Farmer Does C-Section on Dead Fox by the Road, Saves 4 Cubs

By Venus Upadhayaya, Epoch Times
May 16, 2019 Updated: May 16, 2019

A farmer in the United Kingdom saved four adorable cubs in the middle of the night when he performed a C-section on a mother fox lying dead on the road.

Chris Rolfe was driving close to Cowfold in West Sussex when he saw a dead fox on the road just before midnight, reported the Daily Mail.

“I saw her on the road and stopped to check and see if she was suffering,” Rofle told the Daily Mail.

When Rolfe, 24, approached the fox, he saw the dead mother’s stomach moving. He immediately went back to his car to fetch a knife and performed a C-section on the fox.

He had no veterinary training but had done C-section once earlier during lambing season, reported the news outlet.

“It was instinctive, otherwise instead of one life lost, it would have been the death of all of the cubs as well as the mum. I didn’t think about it, I just done it,” he said.

After removing four infant cubs out of the mother’s womb, he rushed home to his mother, Jean.

“After I got the cubs out, I took them straight to my mum’s and she cared for them making sure they were clean and getting their circulation going, making she they were up and running,” he said.

Jean, 51, said when Rolfe got the babies home they were covered in blood. She had worked with the Fox Project before, and that experience came in handy in this situation. The Fox Project is a charity based in the United Kingdom that helps support sick or injured Red foxes.

“They arrived all bloody, and in the wild mum would lick them to get clean. Mum would also have quite a rough tongue as well, which would help to get the circulation going. But I wasn’t going to do that,” she said.

She then gave them a firm rub with a damp towel. “We then put them in a cardboard box on top of a heater to keep them warm. Cubs also can’t pee and poo themselves and so mum would normally lick them. So we got damp cotton wool and cleaned those areas, to make sure they are able to go to the toilet because that is a major factor in what could kill them,” she explained.

Initially, she started feeding the cubs every 20 minutes, and then switched to once in two hours, then once in three hours, and now they are weaned.

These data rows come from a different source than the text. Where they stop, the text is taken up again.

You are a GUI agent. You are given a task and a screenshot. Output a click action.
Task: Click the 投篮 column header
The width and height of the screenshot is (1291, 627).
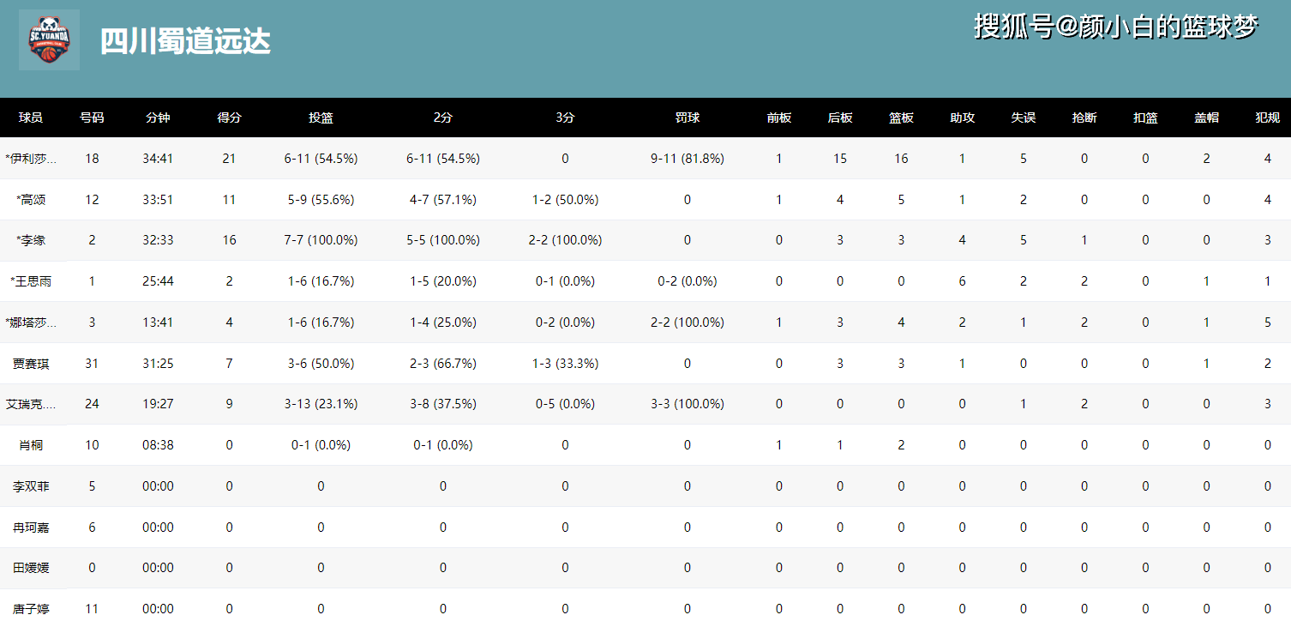pyautogui.click(x=321, y=118)
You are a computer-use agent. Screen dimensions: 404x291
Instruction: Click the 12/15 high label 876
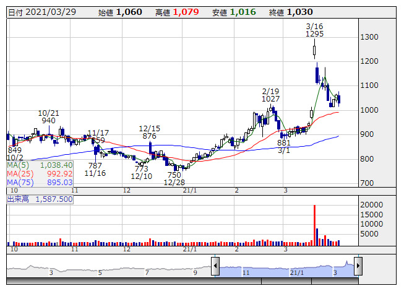click(149, 136)
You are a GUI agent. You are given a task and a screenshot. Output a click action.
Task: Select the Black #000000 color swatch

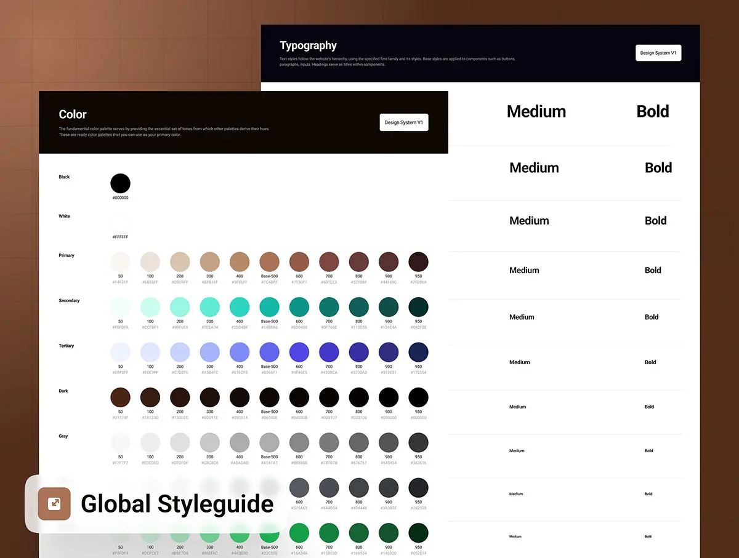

“They are eating puppy dog food, plus frozen chicks. The reason being they would have fur, and bones and all sorts when they are in the wild. So we are trying to get them ready for the wild. It has taken a lot of care and effort to look after them. And thankfully all four survived,” she said.

The cubs are seven weeks old now and are called Ginger, Biscuit, Big Tip and Little Tip. Rolfe said he’s very happy that they are healthy.

The Fox Project is overlooking their progress and aims to send them into the wild at six months. If that doesn’t happen, they’ll travel through other fox foster homes till they become independent.

“If Chris hadn’t stopped, they wouldn’t have survived. So Chris just got on with it and dealt with it. He was in that frame of mind, I guess because he was looking after the sheep his instinct was there. A lot of people talk about having foxes as pets, and even though they are lovely animals, they are wild and they need to be wild,” said Jean.